More and more I print directly out of C1. In the beginning, it was only for contact sheets. But when I saw what was possible, I started to use C1 for printing as a default. Now, only for special tasks do I switch over to PS.
Here are a few questions and observations.
First of all, I was wondering whether there was any technical advantage for printing the RAW file directly out of the converter. I don't know how that process works. Does Capture One generate a sort of temporary TIFF (or the like) to print from? In which case, the perceived advantage when comparing to printing with PS would not exist, I guess?! I tend to believe that I see cleaner files when printing from within C1 (But that's maybe wishful thinking ,as it would be a so much simpler and elegant work-flow ).
Then there is the question of Sharpening. Here also, I believe I noticed cleaner files, less artefact's than with PhotoKit (Nick or whatever else I tried). I have only to prepare the file once for all output sizes! No resampling, up or down sizing etc. I would greatly appreciate, if you could share your practice regarding ink-jet output oriented sharpening in C1.
Soft proofing is definitely not possible the way I am used to do it, because I can't compare side by side. I can only toggle between two differently optimized variants AND associated output profiles. One variant for the master version and one for the specific medium. For the profiles, best practice I found till now, like a PhaseOne training video indicates, is setting the paper profile in one process recipe and a very large one, like the camera profile itself in another one.
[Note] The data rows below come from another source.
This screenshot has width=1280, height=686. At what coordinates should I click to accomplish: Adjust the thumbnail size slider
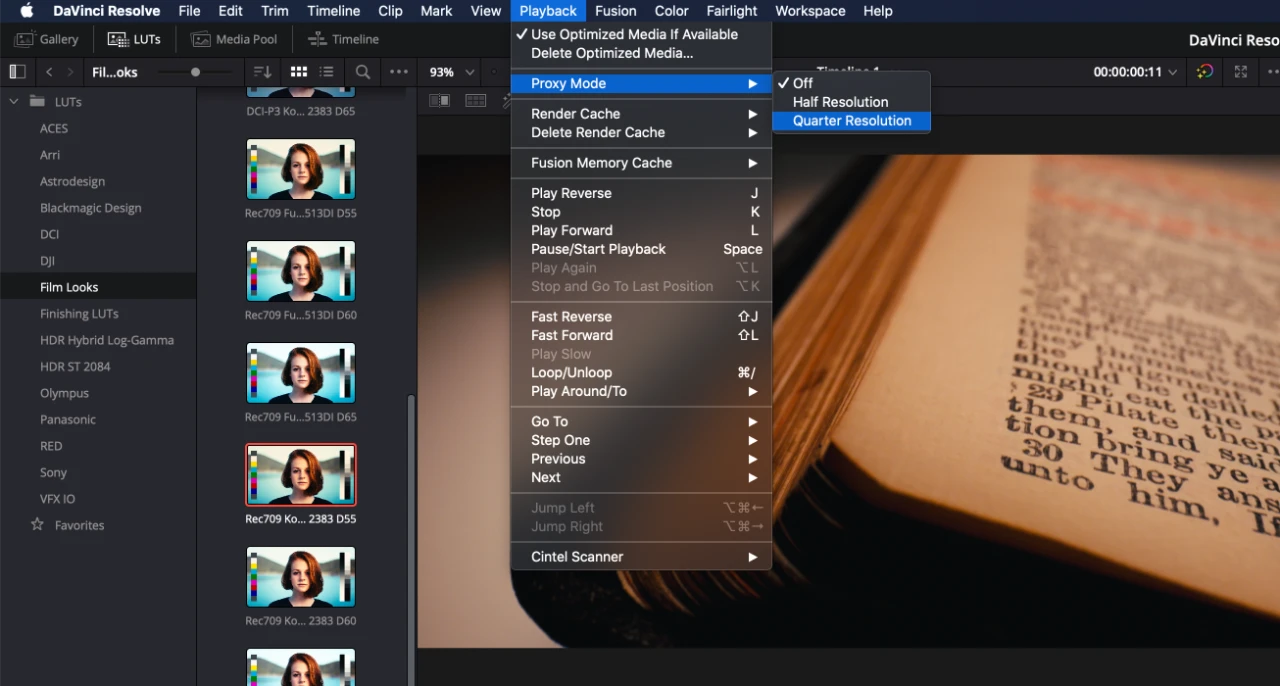click(195, 71)
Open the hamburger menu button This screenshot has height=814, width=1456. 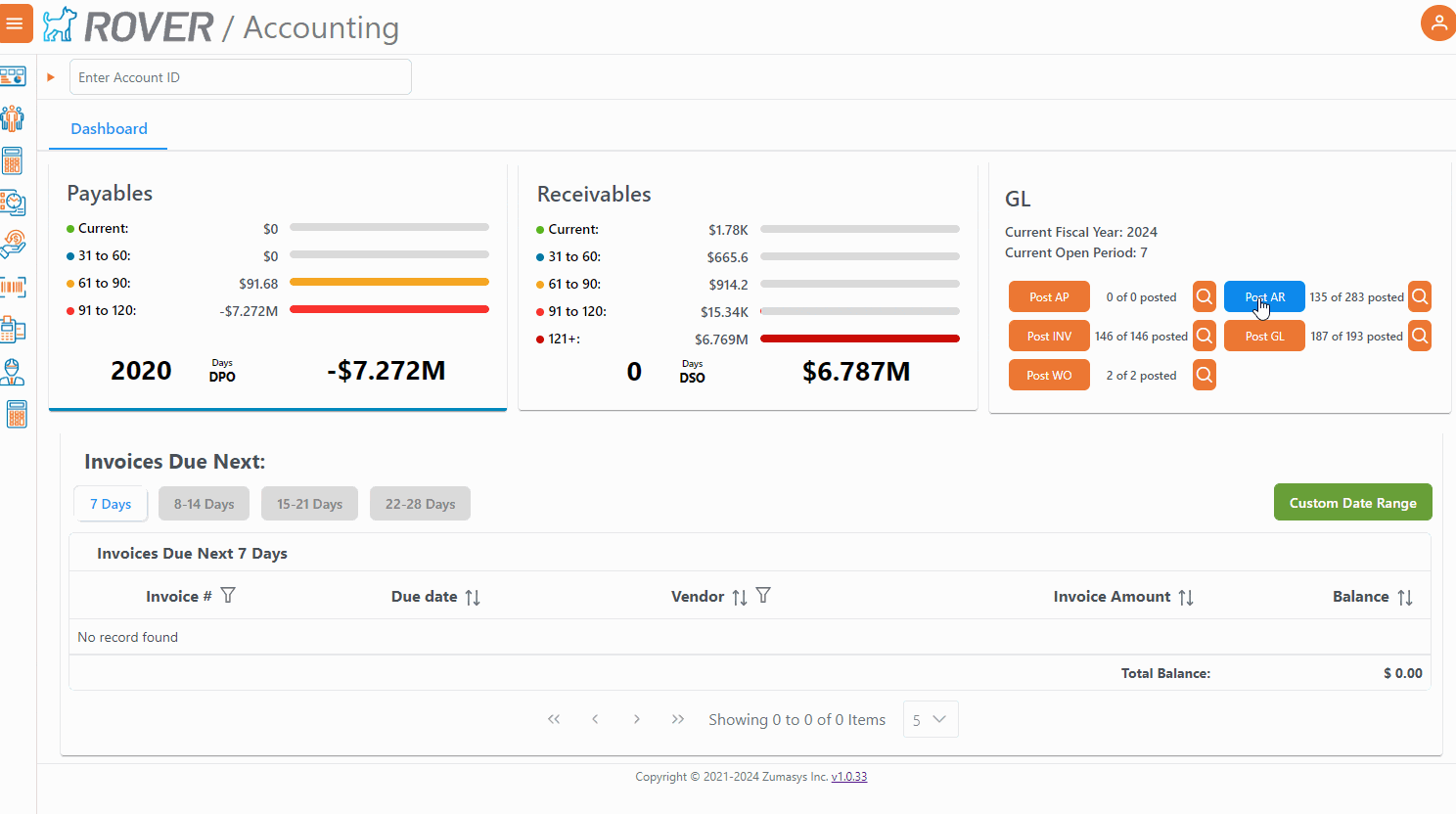click(x=15, y=23)
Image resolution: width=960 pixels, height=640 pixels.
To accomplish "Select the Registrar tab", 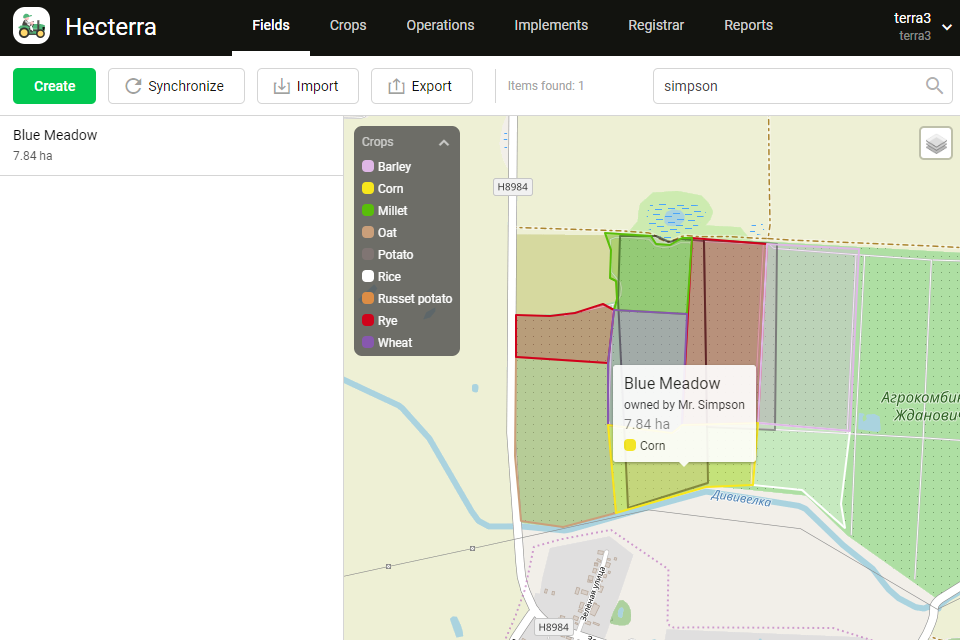I will tap(656, 26).
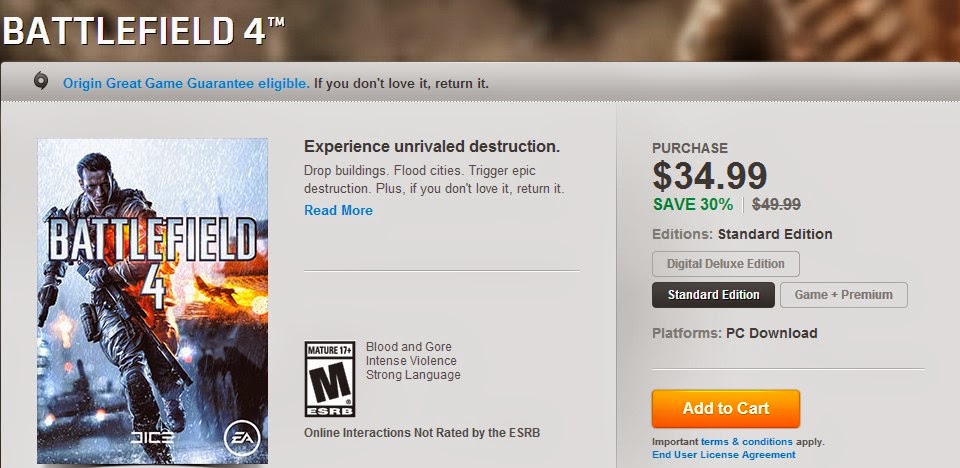Image resolution: width=960 pixels, height=468 pixels.
Task: Open the End User License Agreement link
Action: (x=723, y=455)
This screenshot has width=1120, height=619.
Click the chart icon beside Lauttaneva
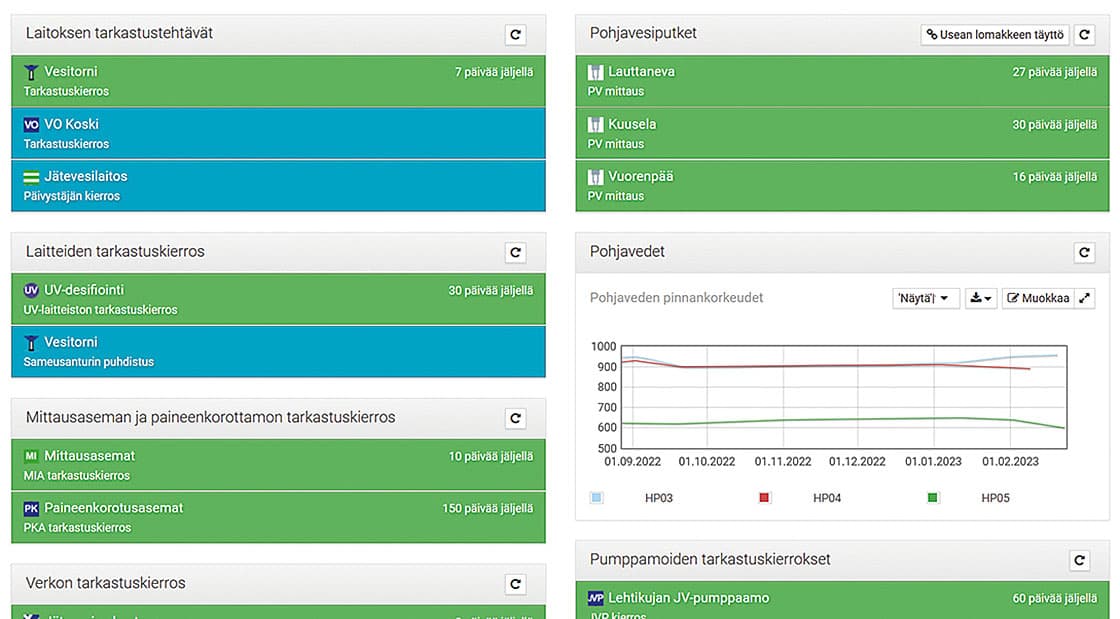click(597, 72)
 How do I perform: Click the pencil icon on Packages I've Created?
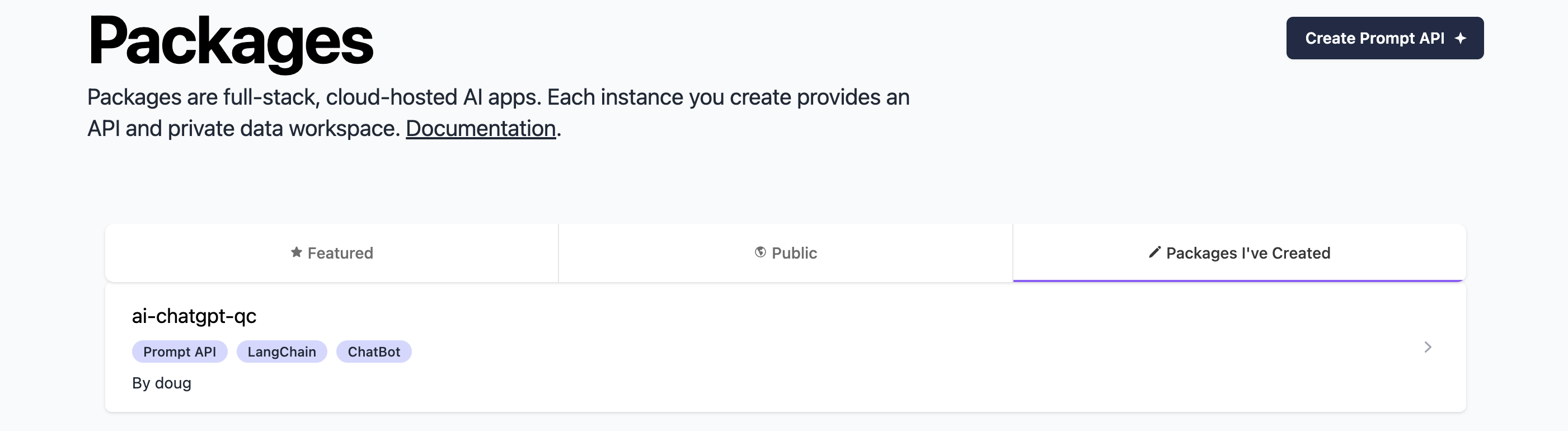pyautogui.click(x=1153, y=252)
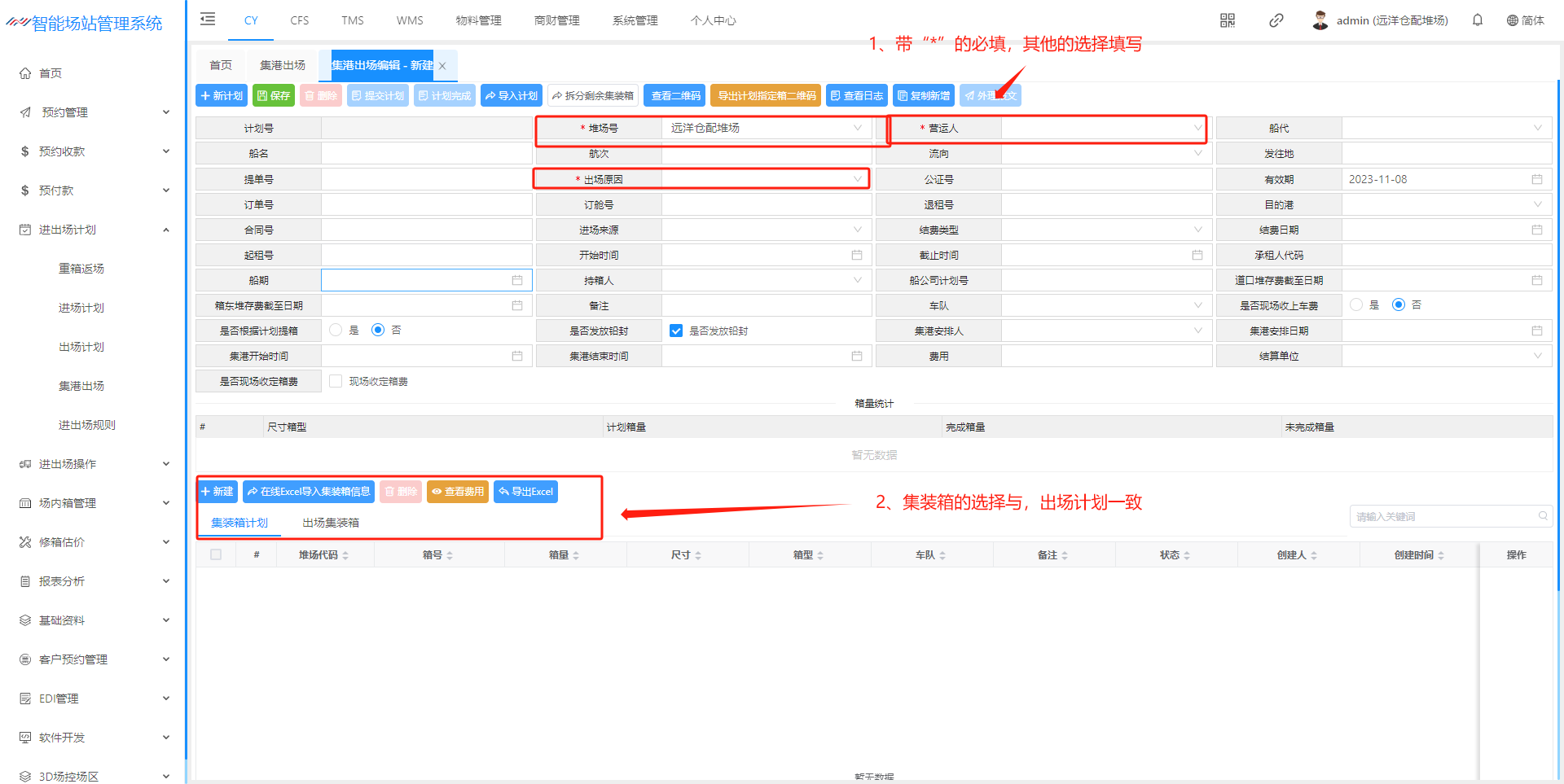This screenshot has width=1564, height=784.
Task: Click the green 保存 button
Action: (273, 96)
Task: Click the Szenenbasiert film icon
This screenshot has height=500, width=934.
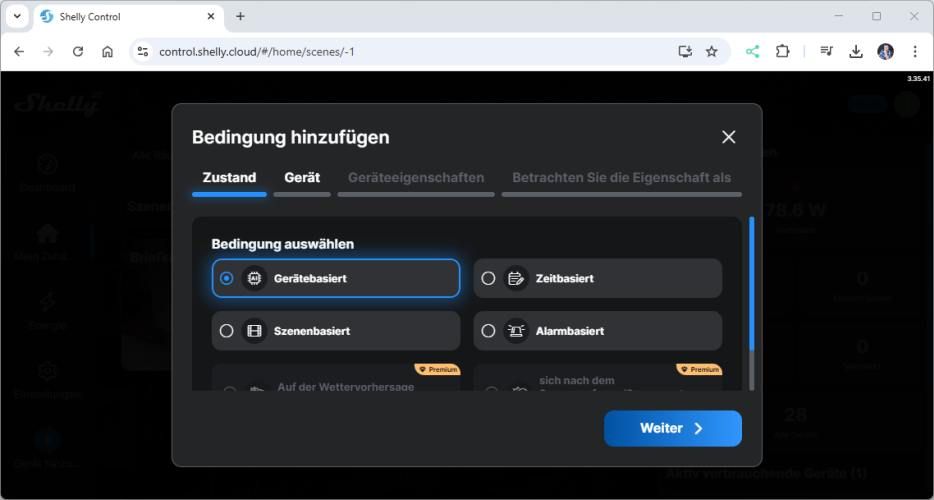Action: tap(254, 331)
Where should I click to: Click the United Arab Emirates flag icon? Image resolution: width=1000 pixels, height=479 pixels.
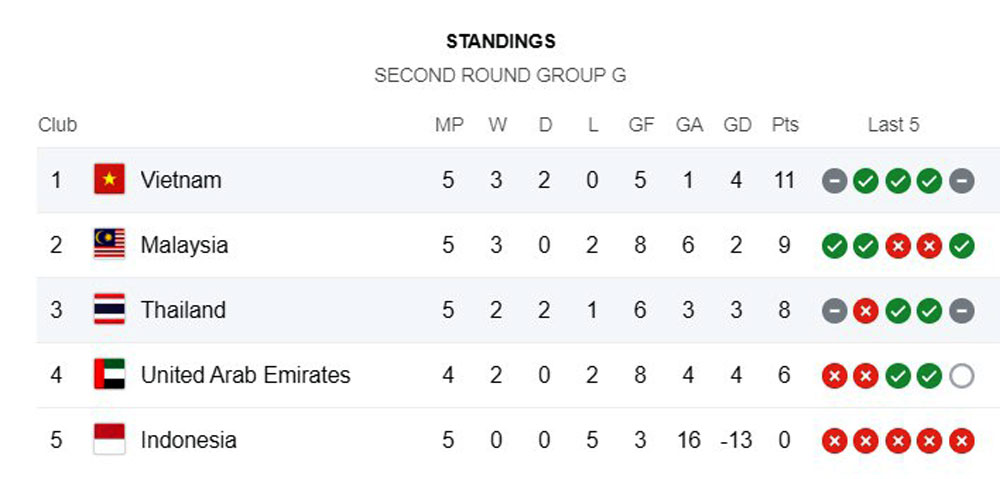click(x=110, y=374)
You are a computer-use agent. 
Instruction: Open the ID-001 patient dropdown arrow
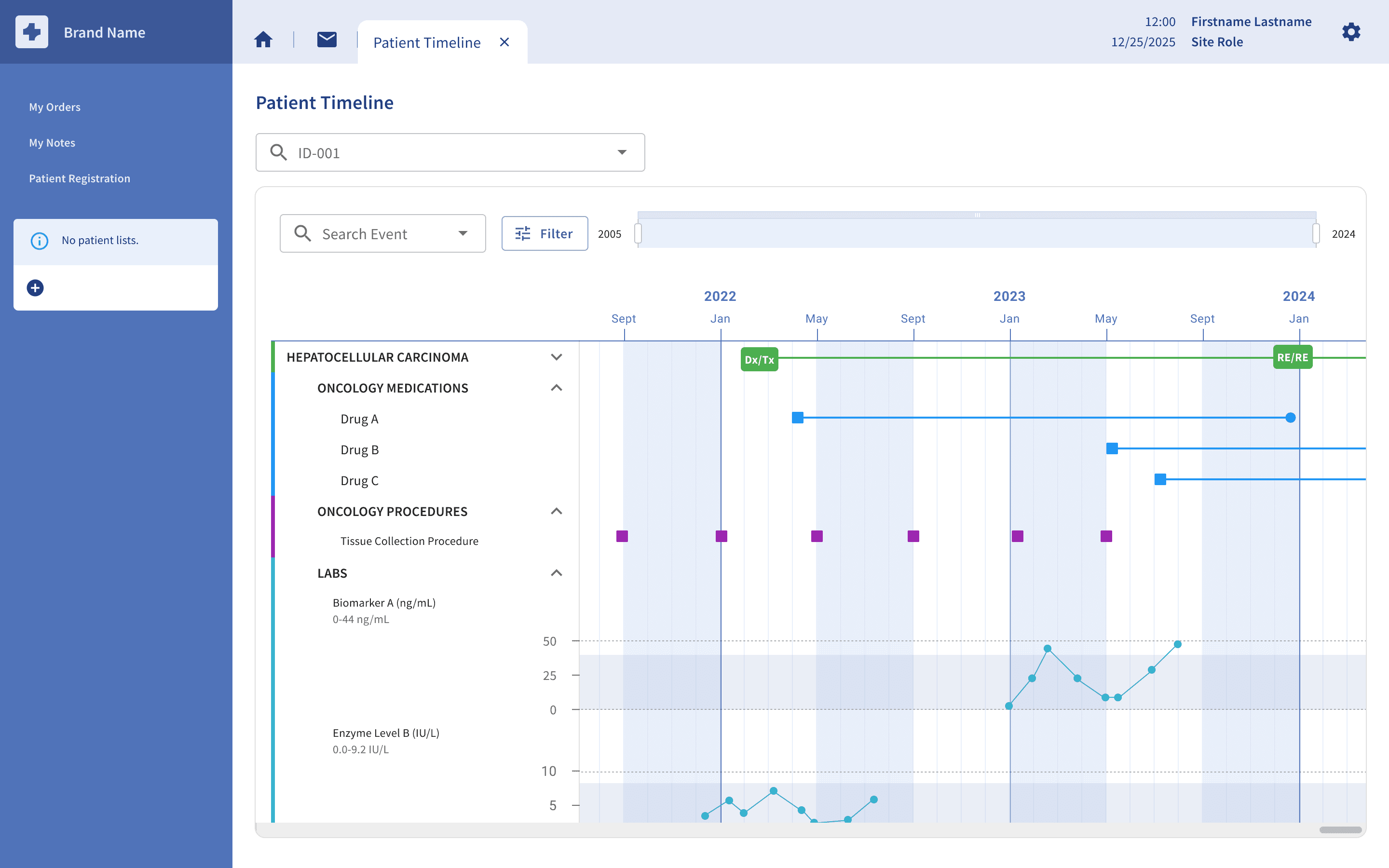[622, 152]
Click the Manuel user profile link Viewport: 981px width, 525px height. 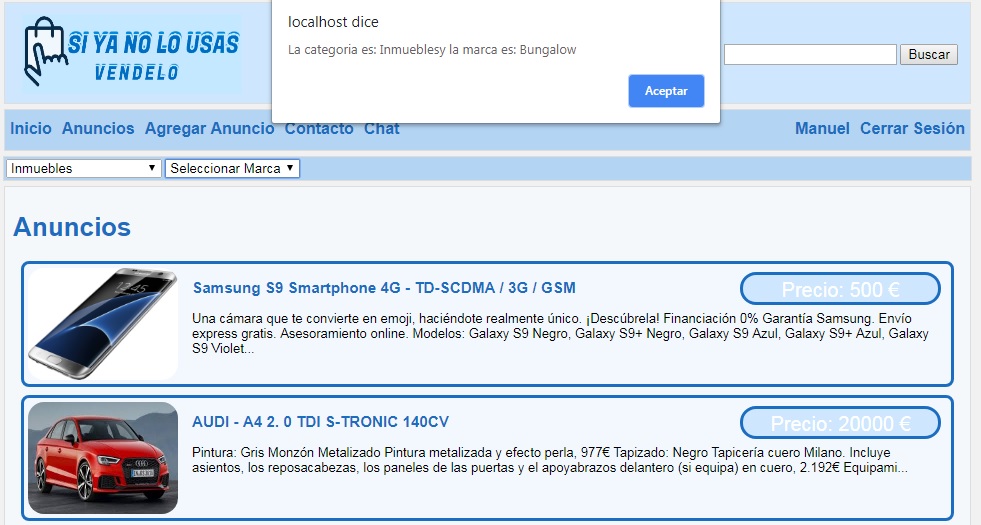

This allows for quicker switching between profiles than with >View>Proof Profile. Still it is far from being as useful as a side by side comparison in PS. What do you do?
Lastly, the two other things I miss most are the healing brush and the clone tool.
Other than that, I just wish C1 would be more stable and faster here under Win7x64 16RAM (Why is it that PS CS5 can do so much more and be so much more stable and all that while being ultra responsive at the speed of light?)